On 4/11/07, Matt Finnicum mattfinn@gmail.com wrote:
As a returning GSoC student, I had asked about this last year:
It's primarily the student's responsibility to work out the conflicts, but it'd be best for you two to talk to one another. The student's obligation is do do what they said they would, so if you complete their proposal for them it doesn't count as them doing it - they'd have to write an implementation of their own, even if it wasn't accepted, which would be a waste.

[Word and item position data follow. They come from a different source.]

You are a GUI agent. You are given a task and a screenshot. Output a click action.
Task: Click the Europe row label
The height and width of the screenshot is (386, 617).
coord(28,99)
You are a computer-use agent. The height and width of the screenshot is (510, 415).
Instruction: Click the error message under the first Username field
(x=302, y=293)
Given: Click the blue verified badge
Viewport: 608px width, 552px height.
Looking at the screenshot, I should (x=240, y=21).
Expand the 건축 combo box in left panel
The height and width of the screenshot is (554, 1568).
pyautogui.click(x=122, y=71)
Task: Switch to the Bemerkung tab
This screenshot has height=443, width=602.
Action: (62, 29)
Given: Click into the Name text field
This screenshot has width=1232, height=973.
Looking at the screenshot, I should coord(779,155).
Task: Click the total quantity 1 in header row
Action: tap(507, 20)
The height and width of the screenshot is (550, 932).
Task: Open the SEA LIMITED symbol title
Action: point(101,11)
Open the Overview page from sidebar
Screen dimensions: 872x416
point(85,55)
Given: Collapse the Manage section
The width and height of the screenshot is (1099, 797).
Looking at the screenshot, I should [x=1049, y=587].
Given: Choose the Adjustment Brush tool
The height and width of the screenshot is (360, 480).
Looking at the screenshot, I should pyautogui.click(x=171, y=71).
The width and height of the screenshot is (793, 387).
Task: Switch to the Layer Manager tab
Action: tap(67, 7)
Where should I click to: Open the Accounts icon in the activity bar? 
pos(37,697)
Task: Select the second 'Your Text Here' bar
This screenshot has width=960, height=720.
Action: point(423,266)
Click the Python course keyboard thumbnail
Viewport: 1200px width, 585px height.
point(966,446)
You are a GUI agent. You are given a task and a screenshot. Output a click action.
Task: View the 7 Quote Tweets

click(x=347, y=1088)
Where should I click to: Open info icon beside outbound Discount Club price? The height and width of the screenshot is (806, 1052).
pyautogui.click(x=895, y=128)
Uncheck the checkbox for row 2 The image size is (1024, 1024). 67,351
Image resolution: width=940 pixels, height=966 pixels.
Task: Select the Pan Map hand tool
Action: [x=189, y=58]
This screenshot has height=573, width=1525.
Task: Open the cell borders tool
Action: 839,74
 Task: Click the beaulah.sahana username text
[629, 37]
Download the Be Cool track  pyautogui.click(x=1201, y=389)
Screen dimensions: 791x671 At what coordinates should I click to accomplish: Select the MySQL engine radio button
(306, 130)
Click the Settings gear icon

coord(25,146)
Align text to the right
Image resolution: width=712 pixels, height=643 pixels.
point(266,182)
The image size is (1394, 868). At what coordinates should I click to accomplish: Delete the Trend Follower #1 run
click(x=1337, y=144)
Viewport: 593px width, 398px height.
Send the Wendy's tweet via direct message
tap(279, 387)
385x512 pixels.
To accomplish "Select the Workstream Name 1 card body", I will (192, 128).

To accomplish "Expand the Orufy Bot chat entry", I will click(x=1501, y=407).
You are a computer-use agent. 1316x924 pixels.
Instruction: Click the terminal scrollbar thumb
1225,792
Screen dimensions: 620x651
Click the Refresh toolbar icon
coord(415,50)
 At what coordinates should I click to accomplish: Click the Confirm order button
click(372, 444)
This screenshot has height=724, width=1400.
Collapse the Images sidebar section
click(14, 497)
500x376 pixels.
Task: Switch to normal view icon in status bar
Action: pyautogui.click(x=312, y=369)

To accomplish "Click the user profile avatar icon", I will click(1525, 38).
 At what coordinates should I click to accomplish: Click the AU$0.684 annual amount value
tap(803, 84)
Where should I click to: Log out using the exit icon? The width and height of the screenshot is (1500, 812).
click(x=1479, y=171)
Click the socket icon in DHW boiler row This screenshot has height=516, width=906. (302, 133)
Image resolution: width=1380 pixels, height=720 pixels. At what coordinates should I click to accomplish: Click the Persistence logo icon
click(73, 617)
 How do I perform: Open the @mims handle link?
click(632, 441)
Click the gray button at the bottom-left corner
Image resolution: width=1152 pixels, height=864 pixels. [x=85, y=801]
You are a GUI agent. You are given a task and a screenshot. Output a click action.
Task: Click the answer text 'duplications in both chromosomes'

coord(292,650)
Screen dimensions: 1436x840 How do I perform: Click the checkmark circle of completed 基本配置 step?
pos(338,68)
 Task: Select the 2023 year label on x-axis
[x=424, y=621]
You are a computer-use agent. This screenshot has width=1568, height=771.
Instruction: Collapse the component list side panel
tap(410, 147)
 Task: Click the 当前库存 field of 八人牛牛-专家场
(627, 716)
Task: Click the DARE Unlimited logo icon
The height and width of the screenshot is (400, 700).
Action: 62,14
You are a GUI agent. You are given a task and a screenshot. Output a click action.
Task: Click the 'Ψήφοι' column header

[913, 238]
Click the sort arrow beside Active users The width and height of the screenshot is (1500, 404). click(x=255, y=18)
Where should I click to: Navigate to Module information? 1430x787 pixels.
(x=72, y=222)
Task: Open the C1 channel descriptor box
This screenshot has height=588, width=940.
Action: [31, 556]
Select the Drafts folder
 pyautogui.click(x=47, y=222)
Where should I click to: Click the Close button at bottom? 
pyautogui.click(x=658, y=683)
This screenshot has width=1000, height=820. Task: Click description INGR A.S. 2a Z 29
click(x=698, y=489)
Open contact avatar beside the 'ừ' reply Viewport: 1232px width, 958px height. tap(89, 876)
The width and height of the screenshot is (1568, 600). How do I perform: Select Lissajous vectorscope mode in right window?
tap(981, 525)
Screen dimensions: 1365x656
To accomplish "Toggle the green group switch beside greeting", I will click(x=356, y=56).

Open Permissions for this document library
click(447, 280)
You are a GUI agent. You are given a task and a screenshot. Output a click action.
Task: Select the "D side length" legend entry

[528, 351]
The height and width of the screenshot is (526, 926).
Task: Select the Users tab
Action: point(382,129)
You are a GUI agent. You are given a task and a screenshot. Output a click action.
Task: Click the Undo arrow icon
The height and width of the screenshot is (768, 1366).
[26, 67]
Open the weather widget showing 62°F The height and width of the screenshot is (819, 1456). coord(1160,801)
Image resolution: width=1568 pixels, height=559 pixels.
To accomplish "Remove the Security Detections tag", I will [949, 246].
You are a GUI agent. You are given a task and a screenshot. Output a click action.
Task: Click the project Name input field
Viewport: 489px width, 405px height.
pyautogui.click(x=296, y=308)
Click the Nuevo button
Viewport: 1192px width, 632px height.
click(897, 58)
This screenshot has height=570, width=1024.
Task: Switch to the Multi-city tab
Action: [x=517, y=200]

However, as long as their mentor is fine with it, it's acceptable to modify their goals - so perhaps they can add more features or otherwise produce a better DIB engine by working with you and the code you've written. If the mentor thinks they've done enough work over the summer, they'll be paid - even if it's different than what they originally proposed.
--Matt Finnicum
On 4/11/07, Felix Nawothnig flexo@holycrap.org wrote:
Oops. Forgot the patches. Here they are.
And the very second I sent the last E-Mail the DIB engine work got accepted as a SoC project (by someone else)... I've no idea what this means to me. Someone clarify please. :)
That'd be me apparently.
Where did you send the patches? Maybe wine-patches? I haven't seen it yet. Honestly there have been attempts before to start the DIB engine and I've seen them already. I don't think it will affect what I do, as nothing has really been accepted yet. But I suggest you find out who my mentor is and show it to him first. See if what you have done can somehow be worked into the mentoring process (hopefully it's good enough :D). I think it's early enough to work it out.